- [AIM OF THE EXERCISE]:
Retype the entries below exactly, and keep every picture out of your version.

Collected data:
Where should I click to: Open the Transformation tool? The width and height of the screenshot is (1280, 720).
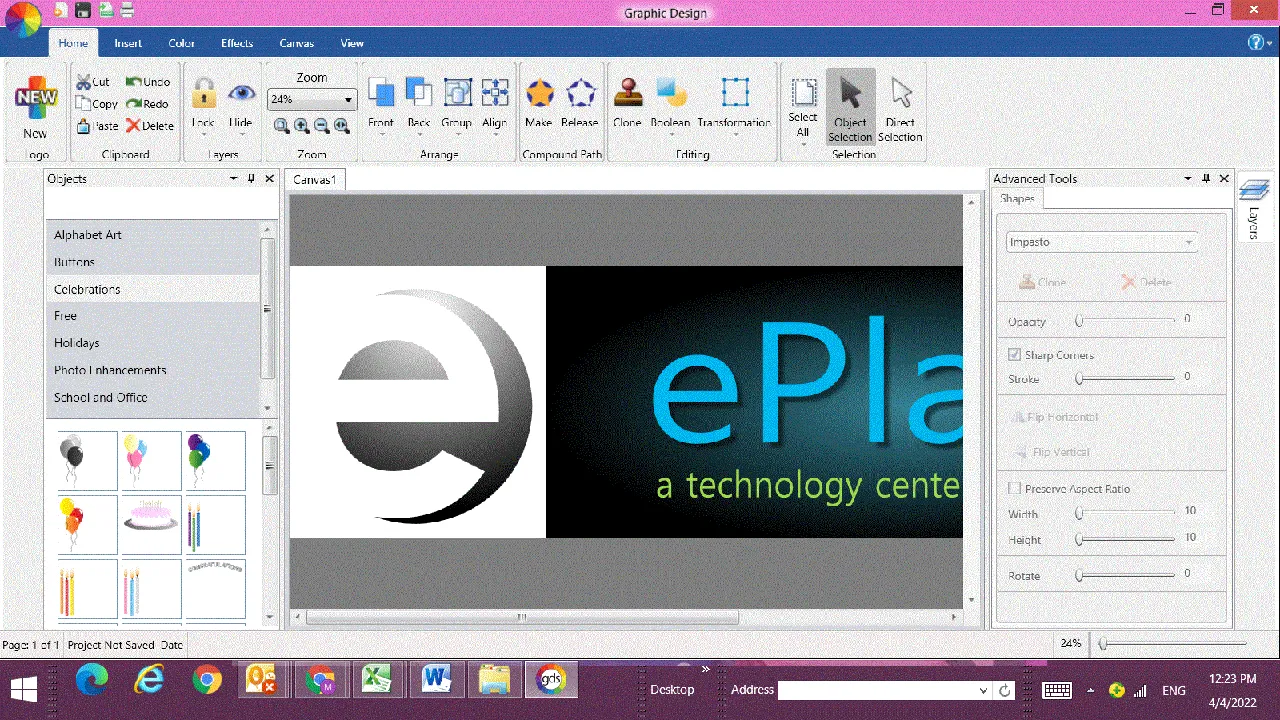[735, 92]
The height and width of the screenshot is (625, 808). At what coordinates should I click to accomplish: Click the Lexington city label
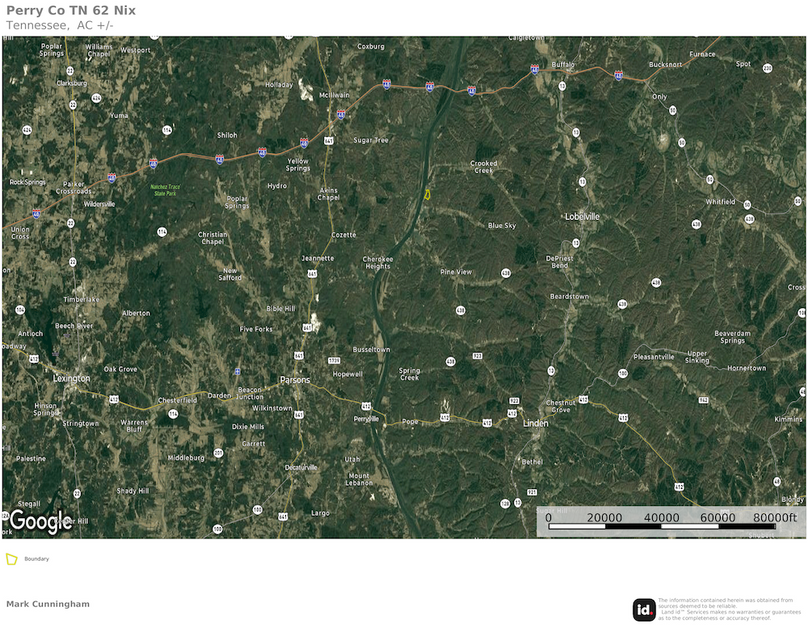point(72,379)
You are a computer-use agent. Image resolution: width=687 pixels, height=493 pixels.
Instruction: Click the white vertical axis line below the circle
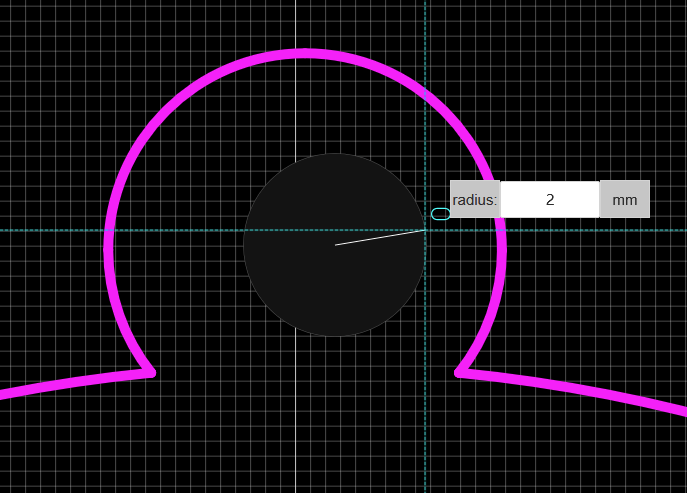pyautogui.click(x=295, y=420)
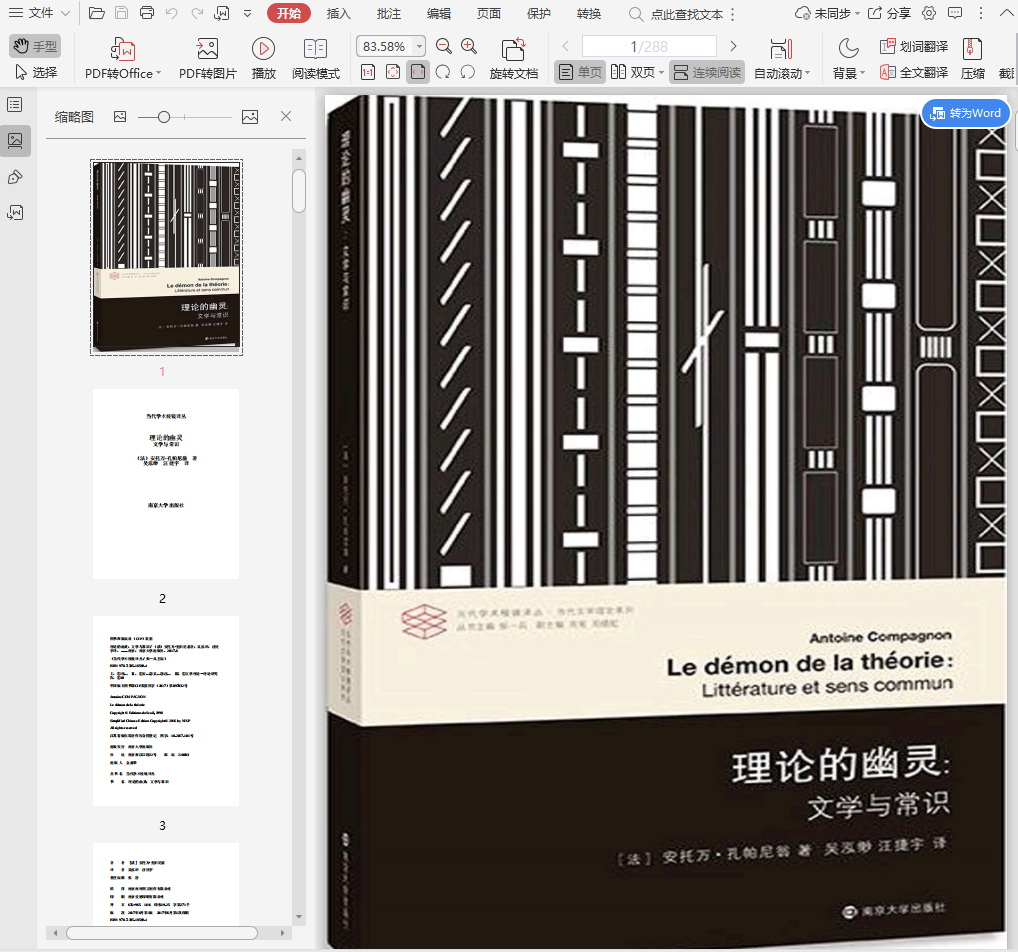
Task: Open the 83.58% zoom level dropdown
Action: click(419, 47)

- [OUTPUT OF THE EXERCISE]:
Where should I click to: Open the Transformation tool? The width and height of the screenshot is (1280, 720).
[735, 92]
The height and width of the screenshot is (625, 808). At what coordinates should I click to accomplish: Click the Lexington city label
point(72,379)
You are a computer-use agent. Image resolution: width=687 pixels, height=493 pixels.
Instruction: Click the white vertical axis line below the circle
pyautogui.click(x=295, y=420)
Task: Open the 83.58% zoom level dropdown
Action: click(419, 47)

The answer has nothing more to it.